- Casey Davis: Why Archive Public Media?, 2016, 19:48, GBH Forum Network
- Karen Cariani: The History of Public Media and the AAPB, 2016, 29:42, GBH Forum Network

= American Archive of Public Broadcasting =

Archive of radio and television public broadcasting

The American Archive of Public Broadcasting (AAPB) is a collaboration between the Library of Congress and WGBH Educational Foundation, founded through the efforts of the Corporation for Public Broadcasting (CPB). The AAPB is a national effort to digitally preserve and make accessible historically significant public radio and television programs created over the past 70+ years. The archive comprises over 120 collections from contributing stations and original producers from US states and territories. As of April 2020, the collection includes nearly 113,000 digitized items preserved on-site at the Library of Congress, and 53,000 items in the collection are streaming online in the AAPB Online Reading Room.

Funders include the CPB, the Council on Library and Information Resources, and Institute of Museum and Library Services.

==History==

The Corporation for Public Broadcasting (CPB) began inventorying US public media content in 2007. By 2013, 2.5 million items had been inventoried including 40,000 hours of broadcasting which was being digitized with funding from the CPB. An advisory council, which included Ken Burns, John W. Carlin, Henry Louis Gates Jr., Cokie Roberts, Stephen D. Smith, Margaret Spellings, Howard Stringer, and Jesús Salvador Treviño, recommended that a collaboration between WGBH and the Library of Congress form and operate the archive.

In the first phase of the project, which began in 2013, the Archive will complete the digitization of 40,000 hours of radio and television programs and select an additional 5,000 hours of born-digital programs to be included in the collection. The collection will be made available to the public on-site in Washington, D.C. and in Boston. A rights clearance strategy will be developed to comply with legal restrictions, including copyright law and a website will provide public access to much of the collection.

===Other projects===
Programs from National Educational Television (NET), which operated from 1952 through 1972, are being cataloged in a project scheduled to be completed in 2018. 8,000–10,000 NET titles are expected to be cataloged and an incomplete preliminary list is currently online.

The PBS NewsHour Digitization Project has made more than 13,500 episodes of PBS NewsHour and its predecessor programs available online. Transcripts of over 9,000 shows (1975–2015) will also be made available.

The Public Broadcasting Preservation Fellowship (PBPF) began in 2018 and supports graduate students enrolled in non-specialized programs to pursue digital preservation projects at public broadcasting organizations around the country. In 2020, the University of Alabama partnered with WGBH to adopt and launch its model of the PBPF program, providing both local and remote students enrolled in the University of Alabama's School of Library and Information Studies with opportunities to pursue Fellowships at stations in their area.

In 2021, the AAPB launched the “Presenting the Past" podcast series in collaboration with the Society for Cinema and Media Studies (SCMS). The series features informed conversations with scholars, educators, industry professionals, researchers, archivists, and others about significant events, issues, and topics documented in the AAPB collections.
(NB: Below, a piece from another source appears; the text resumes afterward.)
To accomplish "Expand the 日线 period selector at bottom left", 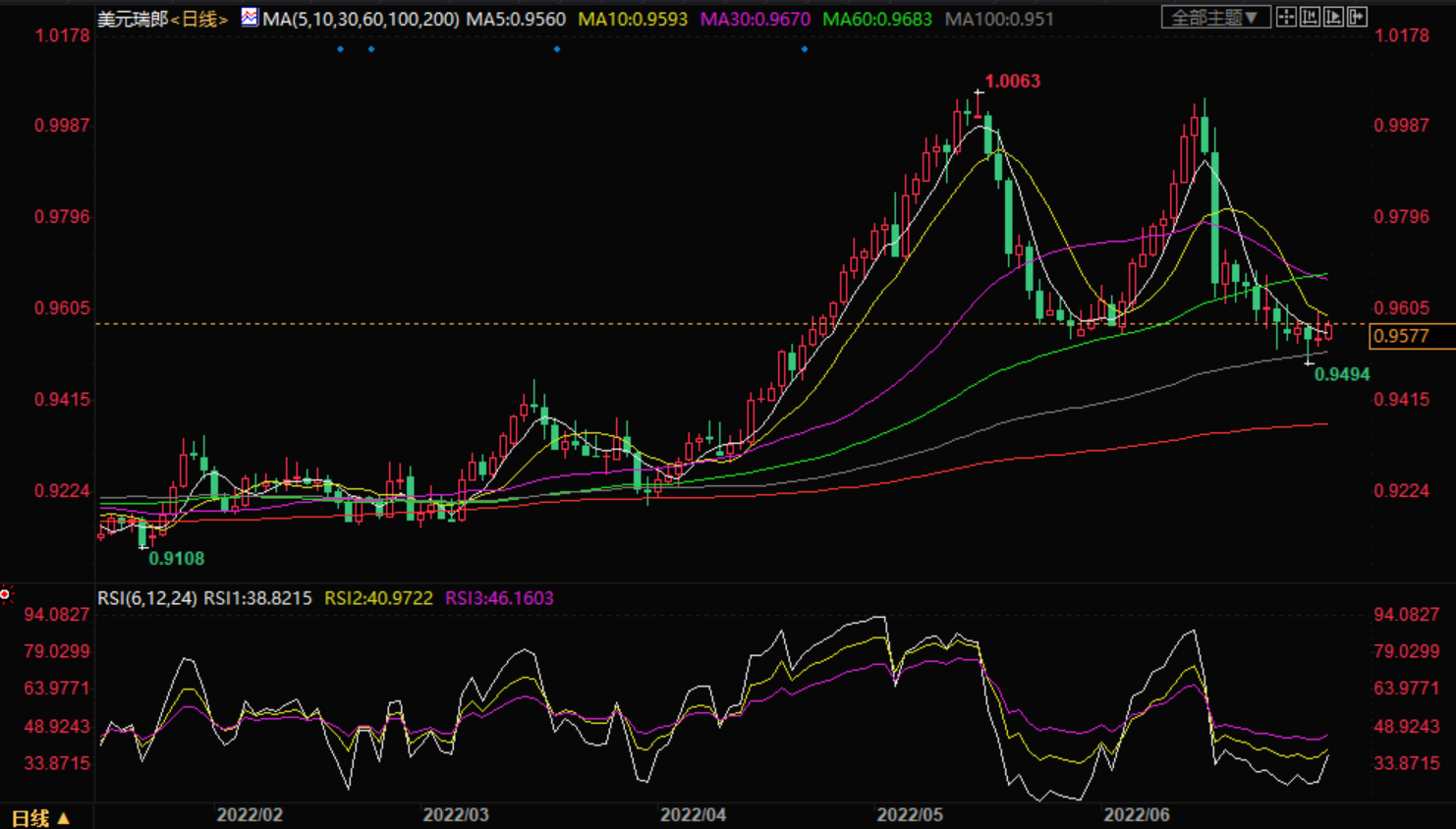I will tap(39, 817).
== Special Collections and Exhibits ==
The AAPB Special Collections include notable selections of public radio and television content with a specified search bar for items within the collection, a detailed summary of the content, and related resources. Some of these collections feature individual series such as Say Brother (now known as Basic Black), raw interviews from documentaries such as Eyes on the Prize and Ken Burns' The Civil War, event coverage such as the Watergate Hearings, and selections of items related to specific themes, such as the LGBT+ Collection.
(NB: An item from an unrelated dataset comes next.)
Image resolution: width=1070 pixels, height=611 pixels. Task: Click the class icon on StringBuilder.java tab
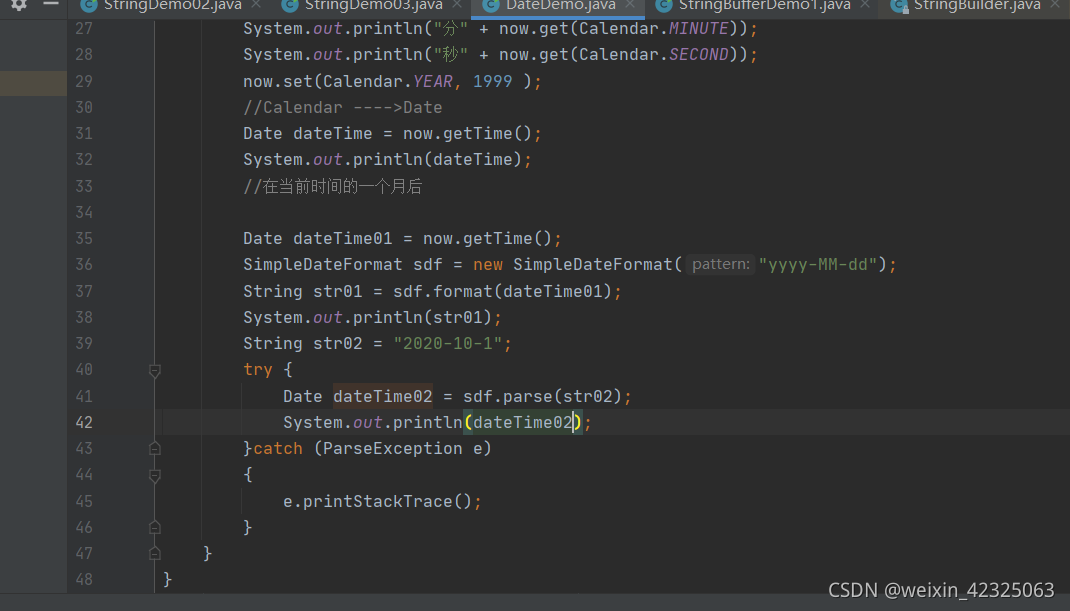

In the AAPB curated Exhibits, curators select primary and secondary source recordings to present a diversity of perspectives concerning the exhibit's focus. These exhibits illuminate how public broadcasting stations and producers have covered topics such as civil rights, climate change, speaking and protesting in America, public media and presidential elections, structuring news magazines, televising Black politics, and historic preservation on public broadcasting.